I had to travel to Detroit in January a couple years ago and the weather report said 30 degrees. Meh, 30 degrees, no big deal; I just brought a regular coat. Holy crap, I thought when I got there, since when does 30 degrees feel like the Arctic?!? I was completely unprepared - no hat, no scarf, no gloves. People side-eyed me as if they no longer believed I lived near the mountains.


But seriously, some of the most beautiful days here are days when it snows.


Picture a crisp day with a sun that actually warms you and that makes the snow sparkle. A coat actually keeps you toasty, and boots! I love wearing boots. And the light in my place just looks different. The sun reflects off the snow and bounces in everywhere; it’s so much brighter in my little garden-level than when the light depends on the angle of the sun.


The mountains look like a painting. Man, don’t mountains and snow just go together? Like peanut butter and jelly. It doesn’t hurt either, that some of our favorite mountain activities require snow. (You knew I couldn’t get through a post about snow and not mention it…)


Anyway, there’s something about getting to feel excited when it snows - to feel giddy like a kid again - instead of feeling dread.

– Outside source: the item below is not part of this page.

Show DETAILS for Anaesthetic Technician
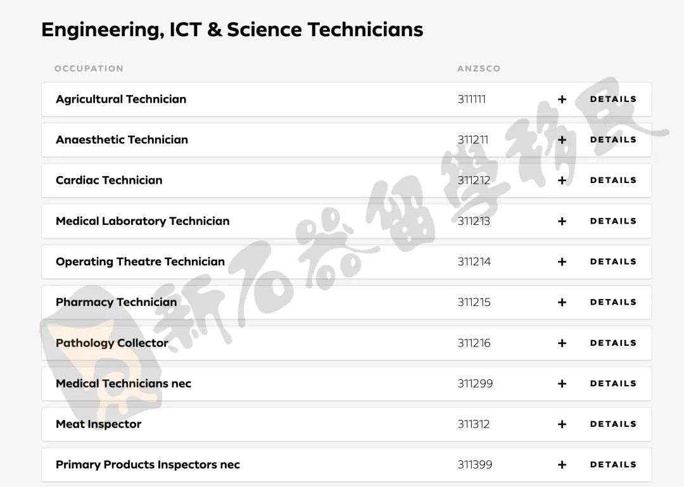684x487 pixels. click(x=613, y=140)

But it doesn’t have to be snow because it’s not really about the snow.


It’s about the joy.


It’s about the joy we maybe used to feel for something that responsibilities and stress and worry have changed for us, and about how really, really cool it can be to rediscover it. How really, really connected to ourselves it can make us feel because that kid that used to feel joy about that thing is still in there somewhere albeit buried a bit under the layers of our lives.


It could be anything at all really, you know? Anything that pushes your concerns away for a moment or an hour or a day. Anything that floods you with that anticipation and delight and abandon.


Anything that maybe makes you feel a little more found.